What the exercise asks -
For this exercise, transcribe all the entries exactly as given and omit the images.

Information supplied -

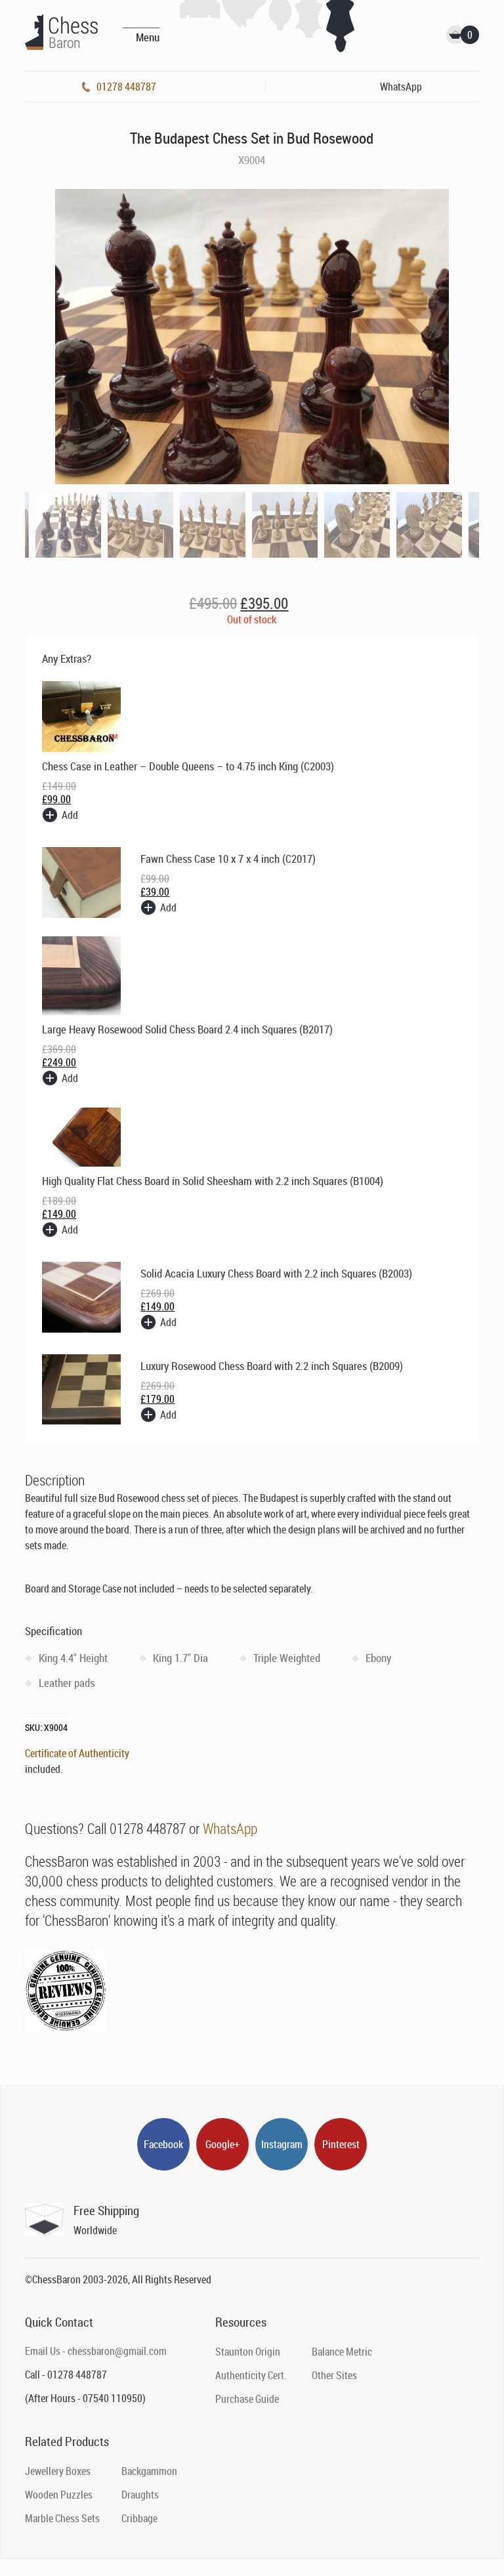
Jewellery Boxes (58, 2471)
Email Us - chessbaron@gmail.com (96, 2351)
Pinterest (341, 2144)
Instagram (282, 2144)
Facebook (163, 2144)
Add (70, 815)
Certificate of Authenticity (77, 1753)
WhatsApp (230, 1828)
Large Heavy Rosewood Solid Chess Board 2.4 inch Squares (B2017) (187, 1029)
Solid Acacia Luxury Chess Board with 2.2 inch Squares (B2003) (276, 1273)
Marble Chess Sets (62, 2518)
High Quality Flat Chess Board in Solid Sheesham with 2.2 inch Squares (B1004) (212, 1180)
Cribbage (139, 2518)
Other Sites (334, 2375)
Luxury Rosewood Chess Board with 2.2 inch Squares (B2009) (271, 1365)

Task answer -
Jewellery Boxes (58, 2471)
Email Us - chessbaron@gmail.com (96, 2351)
Pinterest (341, 2144)
Instagram (282, 2144)
Facebook (163, 2144)
Add (70, 815)
Certificate of Authenticity (77, 1753)
WhatsApp (230, 1828)
Large Heavy Rosewood Solid Chess Board 2.4 inch Squares (B2017) (187, 1029)
Solid Acacia Luxury Chess Board with 2.2 inch Squares (B2003) (276, 1273)
Marble Chess Sets (62, 2518)
High Quality Flat Chess Board in Solid Sheesham with 2.2 inch Squares (B1004) (212, 1180)
Cribbage (139, 2518)
Other Sites (334, 2375)
Luxury Rosewood Chess Board with 2.2 inch Squares (B2009) (271, 1365)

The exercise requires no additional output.